• _What you are asked to do_:
Which lines of the data include the string "commande"? List them all.

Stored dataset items
___

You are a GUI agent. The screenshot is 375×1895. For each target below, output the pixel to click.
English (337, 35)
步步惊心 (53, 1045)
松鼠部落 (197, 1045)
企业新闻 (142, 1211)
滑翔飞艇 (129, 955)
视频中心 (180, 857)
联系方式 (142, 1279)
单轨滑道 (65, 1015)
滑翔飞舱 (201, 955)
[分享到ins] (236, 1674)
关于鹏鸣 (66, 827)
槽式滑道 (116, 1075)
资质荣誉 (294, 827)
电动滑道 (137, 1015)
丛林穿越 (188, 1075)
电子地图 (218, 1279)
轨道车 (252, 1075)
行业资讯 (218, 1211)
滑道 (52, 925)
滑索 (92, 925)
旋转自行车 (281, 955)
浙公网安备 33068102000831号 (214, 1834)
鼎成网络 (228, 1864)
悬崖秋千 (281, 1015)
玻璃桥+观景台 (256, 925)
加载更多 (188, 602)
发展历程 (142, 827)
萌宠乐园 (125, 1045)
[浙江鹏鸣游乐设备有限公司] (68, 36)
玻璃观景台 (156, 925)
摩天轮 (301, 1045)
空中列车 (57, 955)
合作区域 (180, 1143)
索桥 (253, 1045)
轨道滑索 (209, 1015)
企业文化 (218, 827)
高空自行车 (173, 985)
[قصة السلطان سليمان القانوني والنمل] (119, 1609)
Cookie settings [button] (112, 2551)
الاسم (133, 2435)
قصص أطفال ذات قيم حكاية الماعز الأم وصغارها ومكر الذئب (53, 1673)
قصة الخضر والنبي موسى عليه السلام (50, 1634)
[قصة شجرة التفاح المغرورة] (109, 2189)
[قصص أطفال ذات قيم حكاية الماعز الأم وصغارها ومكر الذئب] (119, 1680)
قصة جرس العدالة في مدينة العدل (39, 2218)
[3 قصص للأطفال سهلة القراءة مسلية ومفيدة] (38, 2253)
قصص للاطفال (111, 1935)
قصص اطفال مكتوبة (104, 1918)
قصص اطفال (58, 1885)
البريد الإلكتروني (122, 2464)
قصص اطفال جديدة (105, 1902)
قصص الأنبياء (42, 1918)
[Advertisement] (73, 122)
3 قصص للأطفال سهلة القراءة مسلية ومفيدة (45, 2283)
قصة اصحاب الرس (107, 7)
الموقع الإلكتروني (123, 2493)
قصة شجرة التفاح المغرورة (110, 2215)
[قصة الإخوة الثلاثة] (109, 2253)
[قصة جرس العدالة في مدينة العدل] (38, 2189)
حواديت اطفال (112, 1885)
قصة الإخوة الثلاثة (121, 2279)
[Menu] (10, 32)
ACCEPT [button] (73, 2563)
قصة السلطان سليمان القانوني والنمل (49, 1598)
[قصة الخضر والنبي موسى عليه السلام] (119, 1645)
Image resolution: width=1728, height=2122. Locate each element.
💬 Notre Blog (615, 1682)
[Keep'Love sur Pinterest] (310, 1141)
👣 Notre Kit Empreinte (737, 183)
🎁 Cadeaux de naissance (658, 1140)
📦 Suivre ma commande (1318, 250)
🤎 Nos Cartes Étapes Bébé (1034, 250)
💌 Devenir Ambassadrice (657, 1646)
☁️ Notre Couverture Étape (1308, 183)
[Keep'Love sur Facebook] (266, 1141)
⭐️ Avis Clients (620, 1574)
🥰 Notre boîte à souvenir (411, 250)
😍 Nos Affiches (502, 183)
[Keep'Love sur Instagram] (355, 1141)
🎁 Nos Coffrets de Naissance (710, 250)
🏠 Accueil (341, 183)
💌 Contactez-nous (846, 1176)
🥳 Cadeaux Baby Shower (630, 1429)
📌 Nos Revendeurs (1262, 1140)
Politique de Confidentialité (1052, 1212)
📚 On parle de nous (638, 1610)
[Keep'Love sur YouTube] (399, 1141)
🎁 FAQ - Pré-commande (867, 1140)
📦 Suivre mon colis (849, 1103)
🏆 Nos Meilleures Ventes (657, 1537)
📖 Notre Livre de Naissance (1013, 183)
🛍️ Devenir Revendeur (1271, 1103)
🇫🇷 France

___

• _Worked solution_:
📦 Suivre ma commande (1318, 250)
🎁 FAQ - Pré-commande (867, 1140)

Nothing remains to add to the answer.